Nothing could be plainer than this. Out of the mouth of the
"spirit" who has never been charged with being untruthful
it is proved that the astral light exists, that it contains all
images of all our acts and of ourselves, and that these images
are reflected from that other side to this, and are mistakenly
taken by the ghost hunter for the faces, the bodies, the acts,
the speech of those who have gone the great journey. So, then,
just as we have always contended, all these sittings with mediums
and these materializations prove only the existence, powers,
and functions of the astral light. As the frequenters of séances
are not behind the scenes, they cannot say who it is or what
it may be that operates to produce the phenomena exhibited. It
may be good spirit or devil; more likely the latter. And therefore
the great Roman Catholic Church has always insisted that its
members should not run after these "spirits," accounting
them devilish and asserting that all these powers and forces
are under the charge of the fallen angels.
It is seldom, perhaps not once in a century of materializations,
that a spirit such as that called Jim Nolan would be so foolish
as to give out correct information as he has done in the sittings
referred to; for the nature and habit of the elements who work
at the most of these séances is to bring about
and continue delusion.

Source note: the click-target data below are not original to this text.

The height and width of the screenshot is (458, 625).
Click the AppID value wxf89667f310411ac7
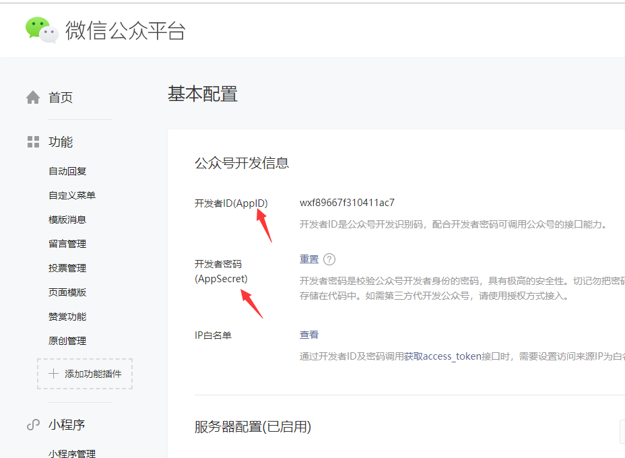[x=347, y=203]
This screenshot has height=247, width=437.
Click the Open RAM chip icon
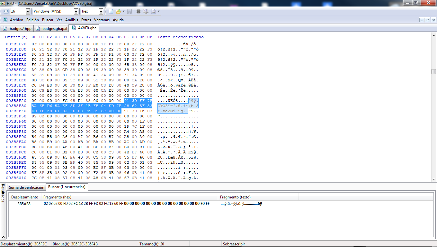138,11
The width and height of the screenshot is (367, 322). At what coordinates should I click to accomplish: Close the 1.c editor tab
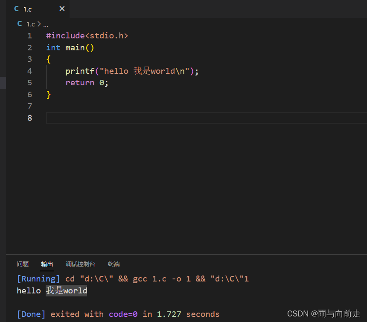point(61,9)
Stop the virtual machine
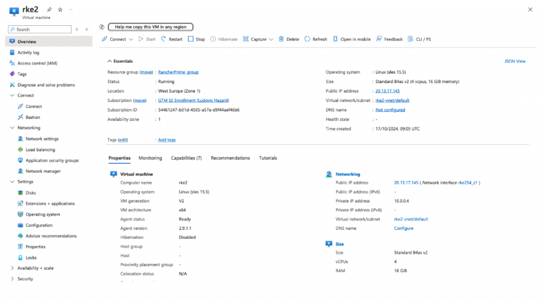Viewport: 541px width, 300px height. pos(197,39)
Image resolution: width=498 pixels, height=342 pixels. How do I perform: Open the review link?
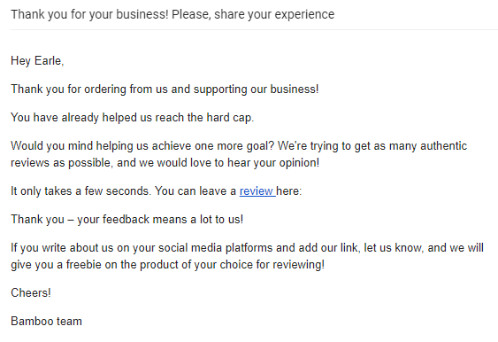pos(257,190)

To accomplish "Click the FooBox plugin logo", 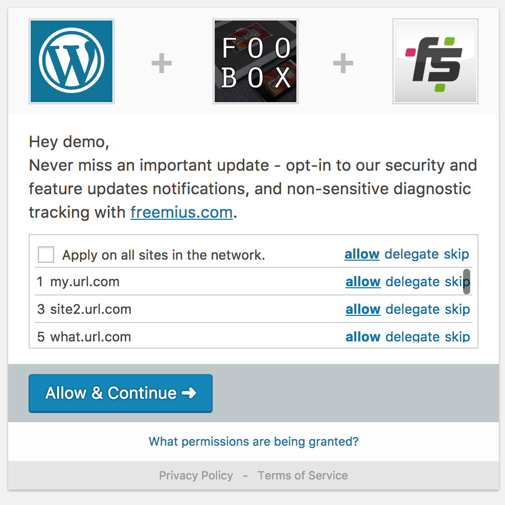I will pyautogui.click(x=256, y=61).
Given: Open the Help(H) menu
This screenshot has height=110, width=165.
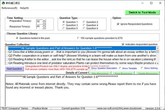Looking at the screenshot, I should click(24, 8).
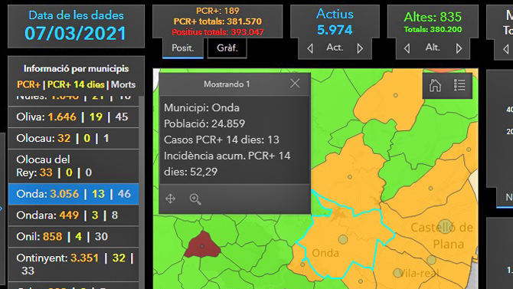
Task: Select Oníl in the municipality list
Action: [x=74, y=237]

But going a step farther, I say that in
the case of Jim Nolan it was no "spirit" of dead man
and no elemental that spoke and acted, but the spirit, soul and
intelligence of a living man who chose to take the name of Nolan
as being as good as any other, in order that the evidence might
be recorded for the benefit of the spiritualists in their own
camp and in their special investigations, of the truth of the
matter, as an offset to the mass of stuff gathered by the elementals
from the brains and confused thoughts of mediums and sitters
alike. This evidence cannot be razed from the record, although
so far it remains unnoticed. It must stand with all the rest.
But while the rest will fall as not being in accord with reason,
this will remain because it is the truth as far as it goes.